Wednesday, 9 July 2008
Last night I finally managed to get a Hugh fix by catching up on all the River Cottage Spring programmes - a little behind I know but with the weather as it is at the moment, it was a lovely warm reminder of what summer should be like. As always, chicken featured prominently in the show, and just as I was about to whizz through it thinking "yes yes I know about the free range chickens" (and I buy them too) - I paused as he was investigating the nutritional content of a range of birds. The Professor conducting the experiment was looking in particular at the omega 3 and overall fat content of battery chicken, versus corn fed chicken, versus free range organic. What I hadn't known was that chicken used to be naturally rich omega 3, before they were intensively reared and levels of omega 3 fell by 80%. Apparently, its the exercise that comes from scatching about in the grass for bugs and eating them that builds the good fat reserves, so was interested to see the outcome. Surprise, surprise free range organic came out with the highest amount of omega 3 - would HFW ever present something less competlling - but also much lower in total fat (about 25% I think). So not only is choosing free range chicken good for your conscience, but it is also good for your health!
Tuesday, 8 July 2008
We're posting this recipe in support of Let Them Eat Chicken, raising awareness of the broiler chicken industry.
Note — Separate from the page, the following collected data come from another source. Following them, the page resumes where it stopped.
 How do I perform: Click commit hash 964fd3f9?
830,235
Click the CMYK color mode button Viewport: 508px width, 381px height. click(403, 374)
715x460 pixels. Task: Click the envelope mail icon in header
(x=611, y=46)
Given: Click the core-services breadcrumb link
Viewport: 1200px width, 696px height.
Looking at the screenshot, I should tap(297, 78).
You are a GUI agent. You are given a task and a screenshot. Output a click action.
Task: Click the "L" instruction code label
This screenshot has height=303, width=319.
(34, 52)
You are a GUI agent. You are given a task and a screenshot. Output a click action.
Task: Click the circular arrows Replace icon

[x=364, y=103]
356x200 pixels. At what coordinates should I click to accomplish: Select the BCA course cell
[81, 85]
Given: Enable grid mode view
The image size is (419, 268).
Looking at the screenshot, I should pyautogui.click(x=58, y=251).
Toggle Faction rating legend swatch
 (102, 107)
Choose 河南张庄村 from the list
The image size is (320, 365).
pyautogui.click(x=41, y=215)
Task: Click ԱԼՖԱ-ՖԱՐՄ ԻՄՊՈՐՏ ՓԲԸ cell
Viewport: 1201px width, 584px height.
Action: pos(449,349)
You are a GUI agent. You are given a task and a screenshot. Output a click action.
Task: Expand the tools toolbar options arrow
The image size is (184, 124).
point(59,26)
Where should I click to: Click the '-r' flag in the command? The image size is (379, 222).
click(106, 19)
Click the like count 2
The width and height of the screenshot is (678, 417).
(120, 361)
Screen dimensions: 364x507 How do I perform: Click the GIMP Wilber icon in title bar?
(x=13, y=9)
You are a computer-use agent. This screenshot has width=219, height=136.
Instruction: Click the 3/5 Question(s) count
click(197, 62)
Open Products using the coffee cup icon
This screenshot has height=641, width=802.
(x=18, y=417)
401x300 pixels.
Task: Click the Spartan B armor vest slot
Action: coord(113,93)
For more information go to Let Them Eat Chicken. This delicate summer chicken recipe is a favourite from Henrietta Green. The lettuce sauce may sound a bit strange but it's perfect for using bolted lettuce. Serves 4 8-12 chicken portions - wings, breast, thighs or drumsticks (whichever you prefer) or 1 chicken, cut into joints For the Marinade 5 tbsp olive oil juice of 1 lemon bunch of fresh chervil, chopped sea salt and freshly ground black pepper For the Lettuce Sauce 50g/2oz unsalted butter 1 small bunch spring onions, finely chopped 1 red chilli, de-seeded and finely chopped 1 Cos or Butterhead lettuce, finely chopped 3 tbsp dry white wine 2 tbsp crème fraiche Method Slash the skin of the chicken joints and put them in a suitable bowl for marinading. Mix the olive oil together with the lemon juice and half of the chervil, season and pour over the chicken. Leave to stand for a couple of hours. To cook the chicken, remove from the marinade and grill the chicken either on a pre-heated grill pan, under a preheated grill or, if the weather holds, on the barbecue. Grill until cooked through, turning occasionally and basting with the marinade. Meanwhile to make the sauce, melt the butter over a low heat and add the spring onions, chilli and cook for a couple of minutes to soften. Add the lettuce and stir until coated in butter. Pour in the white wine, cover and simmer gently for about 5-7 minutes or until the lettuce has thoroughly collapsed. Whiz the sauce in a food processor until smooth. With the machine still running, add the remaining chervil and the crème fraiche. Season and serve with the chicken.
Monday, 7 July 2008
FoodFinds. Naturally the seafood is out of this world: lobster, Chancre crab, gambas the size of my feet.... (although being allergic to too-large prawns and lobster meant I could but drool as my husband tucked in). But who knew of Jersey wine from La Mare vineyard - dry, crisp and great with oysters, or their Jersey apple brandy, distilled from their own-made cider, or their 'black butter' made from their own - and local - apples, crushed with a little liquorice and cider to make a blackish-preserve that will make a fabulous marinade for pork...?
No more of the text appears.